An unnamed foreign country was responsible for the blast at Iran’s secretive Parchin facility on Monday, a Kuwaiti news site claimed Thursday, quoting unnamed Washington-based European diplomats.
The report by Kuwait’s Al Rai also claimed Western intelligence agencies believe that Iran has been conducting tests at the facility, aimed at loading nuclear warheads onto ballistic missiles.It was the Monday strike, the report further said, that prompted Iran to order Hezbollah to target an Israeli army patrol on the Israeli side of the Israel-Lebanon border the next day, in which two soldiers were injured.
There was no independent confirmation of the report, which was also cited on Israel’s Channel 2 news.
The blast, which is said to have killed at least two people, caused substantive damage to 12 buildings at the heart of the site, Channel 2 said Thursday.
According to satellite images taken after the blast, Israeli researcher Ronen Solomon told the TV channel, the affected buildings were bunkers where work was being carried out on triggers to detonate nuclear devices.
The reports emerged just as the latest UN effort to probe suspicions that Iran is working to attain nuclear weapons ended on a downbeat note, with diplomats saying that Tehran refused entry to Iran to a US nuclear expert on the UN’s investigating team.
The diplomats also said Thursday that the trip this week didn’t succeed in advancing a decade of UN efforts to investigate suspicions that Tehran worked on such weapons.
Tehran has denied IAEA inspectors access to Parchin since 2005.

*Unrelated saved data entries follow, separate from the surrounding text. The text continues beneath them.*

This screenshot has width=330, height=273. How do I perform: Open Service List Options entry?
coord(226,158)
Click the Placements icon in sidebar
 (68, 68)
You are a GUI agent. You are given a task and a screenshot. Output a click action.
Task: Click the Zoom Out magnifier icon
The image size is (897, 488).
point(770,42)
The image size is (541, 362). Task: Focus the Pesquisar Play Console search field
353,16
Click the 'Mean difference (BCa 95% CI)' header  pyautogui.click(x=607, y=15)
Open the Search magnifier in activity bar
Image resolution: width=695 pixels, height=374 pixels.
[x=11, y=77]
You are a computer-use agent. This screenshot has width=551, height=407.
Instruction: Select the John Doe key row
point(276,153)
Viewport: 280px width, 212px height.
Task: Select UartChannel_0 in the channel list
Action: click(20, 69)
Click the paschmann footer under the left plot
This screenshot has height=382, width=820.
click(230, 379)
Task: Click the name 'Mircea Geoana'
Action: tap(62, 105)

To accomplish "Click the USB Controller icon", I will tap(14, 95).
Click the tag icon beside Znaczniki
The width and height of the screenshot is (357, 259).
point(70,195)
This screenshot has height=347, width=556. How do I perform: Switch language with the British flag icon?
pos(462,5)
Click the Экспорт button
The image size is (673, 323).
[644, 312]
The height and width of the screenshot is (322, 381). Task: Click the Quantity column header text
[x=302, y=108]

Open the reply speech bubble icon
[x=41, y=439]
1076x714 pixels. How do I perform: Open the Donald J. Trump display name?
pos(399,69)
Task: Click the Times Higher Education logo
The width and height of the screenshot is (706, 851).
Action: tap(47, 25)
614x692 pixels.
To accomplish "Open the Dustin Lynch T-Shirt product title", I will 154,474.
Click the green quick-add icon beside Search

Reza Najafi, Iran’s envoy to the IAEA, confirmed that an International Atomic Energy Agency staff member was refused a visa. Najafi didn’t identify the person, but told Iran’s Fars news agency that he had a “particular nationality.”
The IAEA’s inquiry is formally separate from US-led talks with Iran focused on long-term caps on Tehran’s atomic programs in exchange for an end to nuclear-related sanctions, which resume next week in Vienna.
But Washington says a successful investigation by IAEA must be part of any final deal. That is unlikely by Nov. 24 — the target date for such an agreement.
Two diplomats from IAEA member nations said the US expert first applied for a visa eight months ago and had been turned down several times since.
Following Monday’s mysterious blast at Parchin, east of Tehran, satellite imagery obtained Wednesday by Israel’s Channel 2 and Israel Defense magazine claimed to show extensive damage at the site.
Images of the facility taken Tuesday, a day after the explosion, showed that several buildings at the location sustained heavy damage and some even collapsed, Channel 2 reported.
The photos “clearly show damage consistent with an attack against bunkers in a central locality within the military research complex at the Parchin military compound,” Israel Defense wrote.
The images were taken by the French satellite Pleiades the morning following the blast.
According to ISNA, the blast was so powerful it shattered windows up to 12 kilometers away and the glare from the explosion lit up the night sky.